• REQUIRED WORK
Please lay out as a numbered list everything in the material from the line containing "How do I perform: Click" down to the line containing "point(723,341)", both included, with blank lines dropped and the pictures left out.

• GIVEN DATA
________________________
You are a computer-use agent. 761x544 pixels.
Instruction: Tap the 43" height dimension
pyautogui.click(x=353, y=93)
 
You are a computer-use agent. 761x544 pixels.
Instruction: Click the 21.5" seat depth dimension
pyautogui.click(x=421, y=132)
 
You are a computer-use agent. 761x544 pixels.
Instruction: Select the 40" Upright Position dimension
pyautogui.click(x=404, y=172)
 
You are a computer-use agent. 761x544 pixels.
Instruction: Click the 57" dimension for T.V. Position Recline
________________________
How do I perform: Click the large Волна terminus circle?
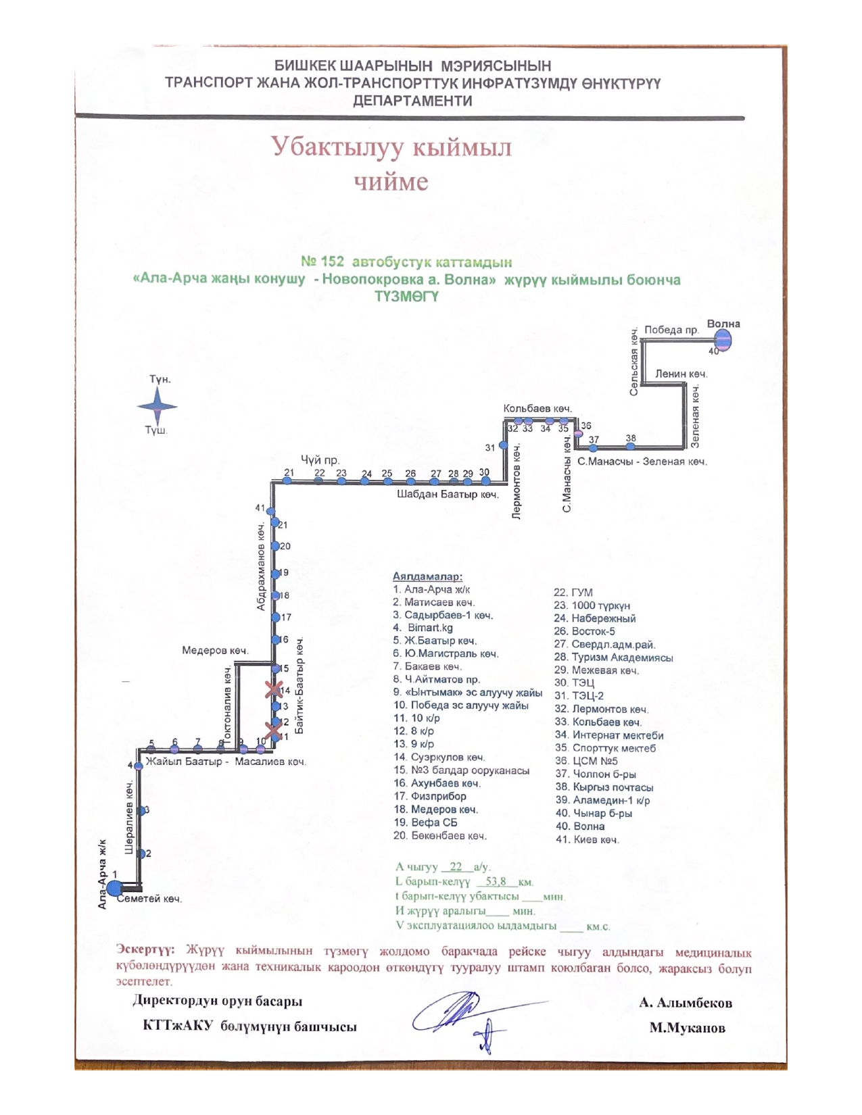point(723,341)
________________________
• WRITTEN ANSWER
1. How do I perform: Click the large Волна terminus circle?
2. point(723,341)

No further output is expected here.